» **Study material**:
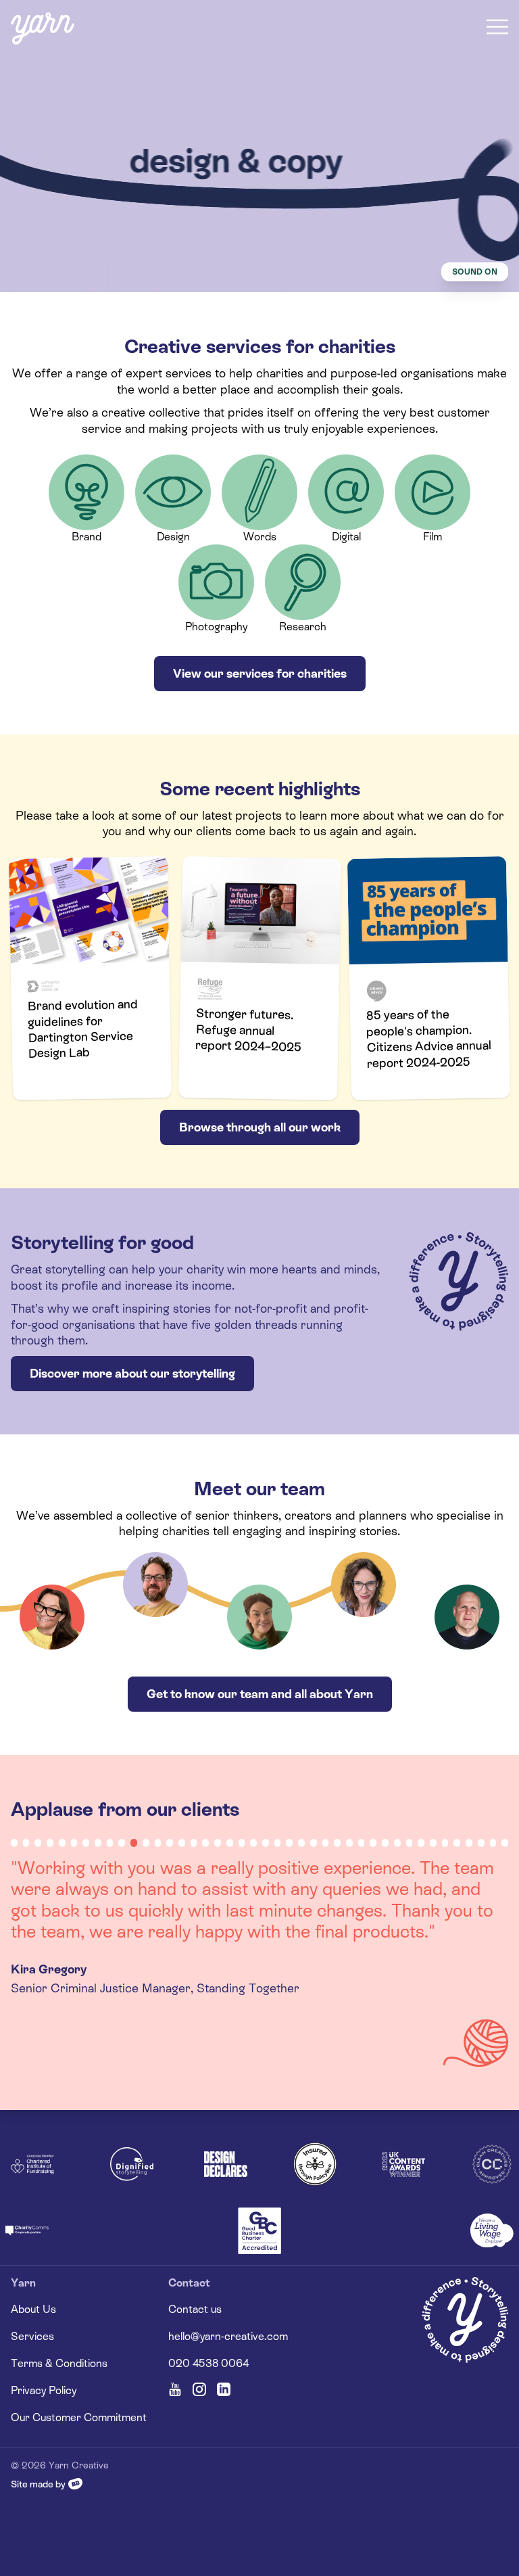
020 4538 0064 (208, 2363)
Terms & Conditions (59, 2363)
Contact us (195, 2309)
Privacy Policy (43, 2390)
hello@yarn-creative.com (228, 2336)
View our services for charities (260, 673)
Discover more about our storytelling (132, 1373)
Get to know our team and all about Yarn (260, 1694)
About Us (33, 2309)
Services (32, 2336)
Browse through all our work (260, 1127)
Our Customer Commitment (79, 2417)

» **Assignment**:
Write out, please, only the lines from the one with "Terms & Conditions (59, 2363)" through the last line above, both included and unchanged.

» **Result for this task**:
Terms & Conditions (59, 2363)
Contact us (195, 2309)
Privacy Policy (43, 2390)
hello@yarn-creative.com (228, 2336)
View our services for charities (260, 673)
Discover more about our storytelling (132, 1373)
Get to know our team and all about Yarn (260, 1694)
About Us (33, 2309)
Services (32, 2336)
Browse through all our work (260, 1127)
Our Customer Commitment (79, 2417)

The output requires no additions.